Python find the largest square in the matrix dynamic programming

Question

I have a matrix as follows (Python) :

matrix = """
   ...o..o.o
   ...oo....
   ...o....o
   ..o.ooo..
   o...o....
   .oo......
   ..o....o.
   .oo......
   .........
"""

where "o" is an obstacle and I need to find the biggest square in this matrix. and replace corresponding '.' with 'x' like below

"""
   xxxo..o.o
   xxxoo....
   xxxo....o
   ..o.ooo..
   o...o....
   .ooxxxx..
   ..oxxxxo.
   .ooxxxx..
   ...xxxx..
""

found similar questions here(SO), but nothing helped.

Answer 1

As I suggested earlier, it's easier to work out the solution if you could build up a right data structure to contain all number of consecutive dots first, then work from there. Here is the sample code to show this: (part1 answer here, part 2- leave as your exercise) This code is adopted from another S/O posts (@AlainT), and modify to suite this question/format accordingly. (BTW - your code sample did not work at all, maybe the format issue?)

def bigSquare(matrix):
    spanSize = [ list(map(len,row.split("o"))) for row in matrix ]
    
    # print([s for ss in spanSize for s in ss if s>0]) # your array of numbers
    spans    = [ [c for s in ss
                    for c in range(s,-1,-1)]
                 for ss in spanSize
                ]
    
    #print(f' spans: {spans} ')
    
    result   = (0,0,0,0,0) # area, height, width, top, left
    
    for r,row in enumerate(spans):
        for c in range(len(row)):
            nextSpans = accumulate( (spanRow[c] for spanRow in spans[r:]),min)
            rectSize  = max( [(w*h,h,w) for h,w in enumerate(nextSpans,1)] )
            print(r, c, rectSize)
            
            result    = max(result,rectSize+(r,c))
    return result[0]   # return the Square Area


if __name__ == '__main__':
    matrix =['...o..o.o',
             '...oo....',
             '...o....o',
             '..o.ooo..',
             'o...o....',
             '.oo......',  # <--- start
             '..o....o.',
             '.oo......',
             '.........']
   
    print(bigSquare(matrix))   # Output: 16 

Answer 2

It can be done with a complexity of O(n²) using dynamic programming.

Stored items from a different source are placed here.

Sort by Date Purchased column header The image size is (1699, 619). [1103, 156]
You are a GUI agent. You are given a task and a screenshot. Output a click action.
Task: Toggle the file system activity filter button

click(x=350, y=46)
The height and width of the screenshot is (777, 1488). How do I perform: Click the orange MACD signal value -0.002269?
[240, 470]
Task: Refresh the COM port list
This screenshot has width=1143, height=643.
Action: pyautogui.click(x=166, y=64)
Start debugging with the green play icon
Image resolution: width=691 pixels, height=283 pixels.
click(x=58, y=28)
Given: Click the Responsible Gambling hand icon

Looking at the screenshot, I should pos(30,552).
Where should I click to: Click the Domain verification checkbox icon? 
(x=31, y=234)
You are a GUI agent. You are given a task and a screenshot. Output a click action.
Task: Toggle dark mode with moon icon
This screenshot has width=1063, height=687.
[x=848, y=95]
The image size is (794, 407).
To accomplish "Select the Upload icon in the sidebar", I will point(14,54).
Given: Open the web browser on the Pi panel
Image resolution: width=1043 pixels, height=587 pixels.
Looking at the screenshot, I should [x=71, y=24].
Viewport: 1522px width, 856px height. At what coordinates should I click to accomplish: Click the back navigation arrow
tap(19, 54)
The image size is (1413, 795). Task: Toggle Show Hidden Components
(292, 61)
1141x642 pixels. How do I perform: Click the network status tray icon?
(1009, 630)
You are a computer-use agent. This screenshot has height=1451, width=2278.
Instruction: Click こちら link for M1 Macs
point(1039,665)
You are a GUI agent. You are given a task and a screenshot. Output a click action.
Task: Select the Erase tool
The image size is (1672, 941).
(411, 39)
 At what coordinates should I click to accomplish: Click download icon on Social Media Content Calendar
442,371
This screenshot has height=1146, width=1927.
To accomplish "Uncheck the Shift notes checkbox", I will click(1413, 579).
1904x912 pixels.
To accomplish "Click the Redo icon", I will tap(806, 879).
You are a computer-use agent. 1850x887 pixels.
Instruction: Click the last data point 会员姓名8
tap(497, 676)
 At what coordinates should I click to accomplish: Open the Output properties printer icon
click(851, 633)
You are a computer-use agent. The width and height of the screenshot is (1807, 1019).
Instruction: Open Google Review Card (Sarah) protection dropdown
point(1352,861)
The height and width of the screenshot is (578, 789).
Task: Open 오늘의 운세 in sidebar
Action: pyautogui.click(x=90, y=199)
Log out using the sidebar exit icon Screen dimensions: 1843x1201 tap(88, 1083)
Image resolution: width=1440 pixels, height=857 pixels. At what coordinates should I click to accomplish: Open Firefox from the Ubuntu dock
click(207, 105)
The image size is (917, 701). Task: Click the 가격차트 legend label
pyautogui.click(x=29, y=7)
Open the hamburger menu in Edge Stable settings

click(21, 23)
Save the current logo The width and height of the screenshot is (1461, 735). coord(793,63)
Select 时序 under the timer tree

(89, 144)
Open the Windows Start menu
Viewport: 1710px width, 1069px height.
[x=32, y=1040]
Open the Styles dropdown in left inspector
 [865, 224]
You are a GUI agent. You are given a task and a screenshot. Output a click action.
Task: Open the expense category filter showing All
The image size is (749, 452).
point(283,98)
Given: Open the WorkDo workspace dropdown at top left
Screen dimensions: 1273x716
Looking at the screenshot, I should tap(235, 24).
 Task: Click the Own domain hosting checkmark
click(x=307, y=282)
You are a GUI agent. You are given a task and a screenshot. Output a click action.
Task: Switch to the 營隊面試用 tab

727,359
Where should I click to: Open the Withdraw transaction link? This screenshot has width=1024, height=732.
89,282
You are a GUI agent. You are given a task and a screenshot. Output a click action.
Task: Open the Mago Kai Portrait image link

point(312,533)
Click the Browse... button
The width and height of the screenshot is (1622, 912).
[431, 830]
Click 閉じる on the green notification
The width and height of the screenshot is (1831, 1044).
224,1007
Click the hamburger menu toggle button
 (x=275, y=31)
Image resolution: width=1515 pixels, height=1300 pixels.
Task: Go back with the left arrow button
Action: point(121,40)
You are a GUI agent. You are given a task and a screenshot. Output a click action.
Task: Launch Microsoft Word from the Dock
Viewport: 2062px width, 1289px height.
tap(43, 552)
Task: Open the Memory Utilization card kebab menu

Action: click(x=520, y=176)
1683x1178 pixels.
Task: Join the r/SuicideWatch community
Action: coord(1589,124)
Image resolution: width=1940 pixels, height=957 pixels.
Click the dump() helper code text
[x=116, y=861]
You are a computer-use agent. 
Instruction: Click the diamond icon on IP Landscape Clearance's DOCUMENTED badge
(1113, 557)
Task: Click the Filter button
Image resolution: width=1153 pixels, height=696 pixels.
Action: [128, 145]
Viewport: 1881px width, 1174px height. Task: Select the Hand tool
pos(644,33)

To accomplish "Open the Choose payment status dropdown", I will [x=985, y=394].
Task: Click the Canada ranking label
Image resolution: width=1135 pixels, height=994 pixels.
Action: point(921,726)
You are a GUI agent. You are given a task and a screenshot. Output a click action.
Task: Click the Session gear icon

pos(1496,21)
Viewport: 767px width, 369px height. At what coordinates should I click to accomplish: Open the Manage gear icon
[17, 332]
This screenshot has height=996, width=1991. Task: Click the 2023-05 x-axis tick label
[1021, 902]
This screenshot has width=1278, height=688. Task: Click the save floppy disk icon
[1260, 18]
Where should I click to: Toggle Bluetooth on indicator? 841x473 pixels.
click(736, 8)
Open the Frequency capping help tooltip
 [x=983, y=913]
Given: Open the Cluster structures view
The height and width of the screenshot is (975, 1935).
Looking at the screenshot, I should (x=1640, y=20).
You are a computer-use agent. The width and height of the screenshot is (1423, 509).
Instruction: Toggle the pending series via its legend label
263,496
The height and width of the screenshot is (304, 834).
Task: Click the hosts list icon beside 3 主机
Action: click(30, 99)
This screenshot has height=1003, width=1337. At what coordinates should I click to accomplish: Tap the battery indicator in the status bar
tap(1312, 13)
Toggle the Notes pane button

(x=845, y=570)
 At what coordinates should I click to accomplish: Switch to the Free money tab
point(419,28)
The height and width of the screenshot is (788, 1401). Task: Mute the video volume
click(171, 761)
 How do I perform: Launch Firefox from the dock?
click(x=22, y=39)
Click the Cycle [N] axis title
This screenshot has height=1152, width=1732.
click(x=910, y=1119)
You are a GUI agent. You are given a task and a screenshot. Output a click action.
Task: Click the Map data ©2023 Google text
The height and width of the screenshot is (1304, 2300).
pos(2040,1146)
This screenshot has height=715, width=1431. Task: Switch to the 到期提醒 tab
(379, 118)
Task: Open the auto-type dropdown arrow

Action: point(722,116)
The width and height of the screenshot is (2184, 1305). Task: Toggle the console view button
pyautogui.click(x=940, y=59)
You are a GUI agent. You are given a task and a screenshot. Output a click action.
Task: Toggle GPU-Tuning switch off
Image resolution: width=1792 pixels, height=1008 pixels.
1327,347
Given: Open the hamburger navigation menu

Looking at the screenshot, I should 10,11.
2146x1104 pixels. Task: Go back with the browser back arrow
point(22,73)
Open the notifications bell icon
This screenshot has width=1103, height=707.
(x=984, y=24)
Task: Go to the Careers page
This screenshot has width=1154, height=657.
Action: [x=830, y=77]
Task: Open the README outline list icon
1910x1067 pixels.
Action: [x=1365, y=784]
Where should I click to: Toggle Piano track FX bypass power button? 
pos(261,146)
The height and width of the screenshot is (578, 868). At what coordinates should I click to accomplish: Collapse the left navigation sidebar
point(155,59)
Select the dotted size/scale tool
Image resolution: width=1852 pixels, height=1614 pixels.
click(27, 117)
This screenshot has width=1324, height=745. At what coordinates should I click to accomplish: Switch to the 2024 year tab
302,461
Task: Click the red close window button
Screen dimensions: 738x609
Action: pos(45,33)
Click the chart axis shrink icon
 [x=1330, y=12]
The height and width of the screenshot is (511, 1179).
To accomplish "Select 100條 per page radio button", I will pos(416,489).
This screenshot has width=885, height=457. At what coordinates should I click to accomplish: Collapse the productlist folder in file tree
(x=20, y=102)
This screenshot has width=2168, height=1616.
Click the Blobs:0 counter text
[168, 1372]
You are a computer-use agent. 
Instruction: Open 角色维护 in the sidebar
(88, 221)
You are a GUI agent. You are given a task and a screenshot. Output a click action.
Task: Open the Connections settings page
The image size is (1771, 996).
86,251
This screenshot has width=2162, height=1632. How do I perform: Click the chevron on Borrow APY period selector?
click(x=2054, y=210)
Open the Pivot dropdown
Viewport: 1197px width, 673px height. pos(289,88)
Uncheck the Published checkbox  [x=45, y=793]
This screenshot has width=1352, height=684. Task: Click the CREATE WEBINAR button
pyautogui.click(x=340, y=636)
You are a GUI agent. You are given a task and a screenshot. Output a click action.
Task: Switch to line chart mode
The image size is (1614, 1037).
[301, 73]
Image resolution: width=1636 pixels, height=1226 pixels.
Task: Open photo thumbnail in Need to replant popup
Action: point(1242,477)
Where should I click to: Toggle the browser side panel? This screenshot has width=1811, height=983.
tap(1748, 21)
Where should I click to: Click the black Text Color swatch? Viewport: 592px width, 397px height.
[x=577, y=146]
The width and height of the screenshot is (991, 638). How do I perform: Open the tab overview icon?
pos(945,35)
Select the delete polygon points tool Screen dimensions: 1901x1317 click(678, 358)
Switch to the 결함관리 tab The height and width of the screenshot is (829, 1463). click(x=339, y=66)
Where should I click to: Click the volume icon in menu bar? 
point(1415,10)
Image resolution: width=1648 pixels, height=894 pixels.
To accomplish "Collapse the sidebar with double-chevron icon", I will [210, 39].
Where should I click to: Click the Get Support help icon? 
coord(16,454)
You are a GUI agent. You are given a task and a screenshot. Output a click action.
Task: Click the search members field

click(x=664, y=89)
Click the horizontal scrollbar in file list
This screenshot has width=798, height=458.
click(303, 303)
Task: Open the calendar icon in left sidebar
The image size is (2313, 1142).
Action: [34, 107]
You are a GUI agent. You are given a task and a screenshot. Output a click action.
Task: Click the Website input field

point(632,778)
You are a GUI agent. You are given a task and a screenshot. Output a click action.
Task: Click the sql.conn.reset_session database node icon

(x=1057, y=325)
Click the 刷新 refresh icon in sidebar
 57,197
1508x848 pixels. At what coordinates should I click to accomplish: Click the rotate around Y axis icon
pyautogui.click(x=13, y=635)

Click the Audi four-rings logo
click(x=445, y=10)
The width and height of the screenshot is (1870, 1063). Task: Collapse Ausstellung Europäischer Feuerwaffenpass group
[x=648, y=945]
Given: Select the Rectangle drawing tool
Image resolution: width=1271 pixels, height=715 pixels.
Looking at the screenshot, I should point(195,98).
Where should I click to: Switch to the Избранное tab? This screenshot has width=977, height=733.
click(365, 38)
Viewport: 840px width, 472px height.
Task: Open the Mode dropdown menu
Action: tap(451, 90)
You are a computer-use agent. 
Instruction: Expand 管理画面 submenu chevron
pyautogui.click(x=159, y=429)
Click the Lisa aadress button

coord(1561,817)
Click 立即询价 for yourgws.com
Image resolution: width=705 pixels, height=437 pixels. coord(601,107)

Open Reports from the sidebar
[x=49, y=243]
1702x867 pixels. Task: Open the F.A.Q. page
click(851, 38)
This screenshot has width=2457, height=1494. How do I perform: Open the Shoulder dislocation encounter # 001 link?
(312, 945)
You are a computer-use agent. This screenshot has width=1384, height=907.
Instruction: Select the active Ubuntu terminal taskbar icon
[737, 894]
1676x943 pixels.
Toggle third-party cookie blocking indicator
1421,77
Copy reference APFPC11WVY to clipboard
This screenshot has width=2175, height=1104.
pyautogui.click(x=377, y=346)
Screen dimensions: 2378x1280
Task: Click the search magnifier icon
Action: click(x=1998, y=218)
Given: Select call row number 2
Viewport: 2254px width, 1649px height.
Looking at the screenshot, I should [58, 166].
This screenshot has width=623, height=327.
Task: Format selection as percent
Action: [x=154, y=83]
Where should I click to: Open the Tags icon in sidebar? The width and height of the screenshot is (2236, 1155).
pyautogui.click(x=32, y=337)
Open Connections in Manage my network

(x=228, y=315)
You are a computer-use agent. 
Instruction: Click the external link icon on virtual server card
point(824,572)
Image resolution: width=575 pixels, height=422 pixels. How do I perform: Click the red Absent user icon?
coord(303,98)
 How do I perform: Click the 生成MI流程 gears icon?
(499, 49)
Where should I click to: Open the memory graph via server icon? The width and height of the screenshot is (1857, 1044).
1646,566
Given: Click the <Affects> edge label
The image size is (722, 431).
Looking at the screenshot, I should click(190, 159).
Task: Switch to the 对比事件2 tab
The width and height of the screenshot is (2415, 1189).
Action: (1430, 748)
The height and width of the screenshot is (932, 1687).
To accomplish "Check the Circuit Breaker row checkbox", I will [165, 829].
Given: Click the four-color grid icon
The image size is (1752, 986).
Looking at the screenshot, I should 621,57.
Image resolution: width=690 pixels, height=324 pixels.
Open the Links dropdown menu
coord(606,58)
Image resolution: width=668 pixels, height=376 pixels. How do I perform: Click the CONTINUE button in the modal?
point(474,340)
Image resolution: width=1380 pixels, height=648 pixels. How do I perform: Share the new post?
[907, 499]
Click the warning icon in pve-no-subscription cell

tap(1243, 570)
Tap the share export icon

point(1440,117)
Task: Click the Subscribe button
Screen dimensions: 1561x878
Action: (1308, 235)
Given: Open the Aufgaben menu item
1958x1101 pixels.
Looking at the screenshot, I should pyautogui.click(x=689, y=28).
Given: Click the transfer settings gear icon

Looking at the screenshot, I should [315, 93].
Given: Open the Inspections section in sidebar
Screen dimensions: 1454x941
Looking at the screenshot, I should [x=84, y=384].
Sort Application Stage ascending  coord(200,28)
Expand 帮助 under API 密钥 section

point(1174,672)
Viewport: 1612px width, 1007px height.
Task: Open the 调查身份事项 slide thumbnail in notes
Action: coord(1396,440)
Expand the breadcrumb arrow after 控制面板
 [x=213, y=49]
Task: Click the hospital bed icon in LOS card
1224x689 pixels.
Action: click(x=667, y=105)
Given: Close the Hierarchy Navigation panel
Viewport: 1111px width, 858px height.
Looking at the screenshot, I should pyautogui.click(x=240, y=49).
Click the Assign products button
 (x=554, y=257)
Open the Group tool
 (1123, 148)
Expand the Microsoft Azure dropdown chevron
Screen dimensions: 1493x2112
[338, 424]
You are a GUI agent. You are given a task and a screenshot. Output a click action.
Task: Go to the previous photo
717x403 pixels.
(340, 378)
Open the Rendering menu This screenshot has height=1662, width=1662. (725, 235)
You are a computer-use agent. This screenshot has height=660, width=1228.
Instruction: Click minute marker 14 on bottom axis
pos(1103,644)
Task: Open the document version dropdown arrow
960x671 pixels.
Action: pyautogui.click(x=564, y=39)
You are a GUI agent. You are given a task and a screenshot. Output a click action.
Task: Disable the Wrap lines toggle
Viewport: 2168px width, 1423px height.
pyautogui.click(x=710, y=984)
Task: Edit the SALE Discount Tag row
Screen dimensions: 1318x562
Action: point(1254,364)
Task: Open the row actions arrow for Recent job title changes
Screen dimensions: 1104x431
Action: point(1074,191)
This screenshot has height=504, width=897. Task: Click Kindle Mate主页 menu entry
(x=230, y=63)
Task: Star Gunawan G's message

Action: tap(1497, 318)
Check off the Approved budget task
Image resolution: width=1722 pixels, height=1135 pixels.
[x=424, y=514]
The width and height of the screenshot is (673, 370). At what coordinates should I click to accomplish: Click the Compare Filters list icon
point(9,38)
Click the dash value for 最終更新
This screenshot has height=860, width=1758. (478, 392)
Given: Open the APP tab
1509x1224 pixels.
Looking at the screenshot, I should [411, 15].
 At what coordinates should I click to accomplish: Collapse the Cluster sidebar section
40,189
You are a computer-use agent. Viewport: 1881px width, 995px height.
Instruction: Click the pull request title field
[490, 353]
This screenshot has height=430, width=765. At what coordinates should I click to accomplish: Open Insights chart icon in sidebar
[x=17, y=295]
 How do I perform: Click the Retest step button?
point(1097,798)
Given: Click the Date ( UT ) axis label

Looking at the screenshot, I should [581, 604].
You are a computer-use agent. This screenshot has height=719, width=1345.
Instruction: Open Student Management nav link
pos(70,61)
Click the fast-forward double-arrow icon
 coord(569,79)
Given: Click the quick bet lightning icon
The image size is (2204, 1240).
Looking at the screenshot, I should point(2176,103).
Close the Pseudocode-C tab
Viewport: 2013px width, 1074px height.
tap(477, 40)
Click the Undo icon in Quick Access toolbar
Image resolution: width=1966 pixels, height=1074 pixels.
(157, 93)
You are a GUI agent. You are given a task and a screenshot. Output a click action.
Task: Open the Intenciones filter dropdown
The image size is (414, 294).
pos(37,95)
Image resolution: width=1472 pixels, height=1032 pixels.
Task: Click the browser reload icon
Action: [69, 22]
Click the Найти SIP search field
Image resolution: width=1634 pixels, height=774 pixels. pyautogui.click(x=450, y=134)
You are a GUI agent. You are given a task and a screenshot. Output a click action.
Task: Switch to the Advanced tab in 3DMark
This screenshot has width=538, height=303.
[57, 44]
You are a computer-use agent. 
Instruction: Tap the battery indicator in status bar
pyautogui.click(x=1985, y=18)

The idea is that you have a bigger square only when the up, the left and the up-left squares have the same dimension. Otherwise the max square of the current cell is just the smallest square among the squares considered above, increased by 1. Here is the code:

matrix = """
   ...o..o.o
   ...oo....
   ...o....o
   ..o.ooo..
   o........
   .oo......
   ..o....o.
   .oo......
   .........
"""

matrix = [list(r) for r in matrix.split()]
        
dp = [[0] * len(matrix) for _ in range(len(matrix))]
# max_square_dim, row, column
max_squares = [(0, None, None)]

for ri, r in enumerate(matrix):
    for ci, c in enumerate(r):
        dp[ri][ci] = 0 if c == 'o' \
            else (1 if ri == 0 or ci == 0 
            else min(dp[ri - 1][ci], dp[ri][ci - 1], dp[ri - 1][ci - 1]) + 1)
        
        max_squares = [(dp[ri][ci], ri, ci)] if dp[ri][ci] > max_squares[0][0] \
            else (max_squares + [(dp[ri][ci], ri, ci)] if dp[ri][ci] == max_squares[0][0]
            else max_squares)
            

for max_square in max_squares:
    for r in matrix[max_square[1] - max_square[0] + 1:max_square[1] + 1]:
        r[max_square[2] - max_square[0] + 1:max_square[2] + 1] = ['x'] * max_square[0]
      
result = '\n'.join([''.join(r) for r in matrix])
        
print(result)

In the end, when you have to replace the biggest square with all xs, you simply retrieve the indexes of the bottom-right vertex of the max square (stored in max_square) and do a list substitution.

---

EDIT: in case you have multiple biggest square, instead of declaring a single max_square, you have a list of them (in the update code I renamed it to max_squares). Then, every time you encounter a square with the same dimension as the max one, you just append it to the max_squares. However, consider the possibility of overlapping squares.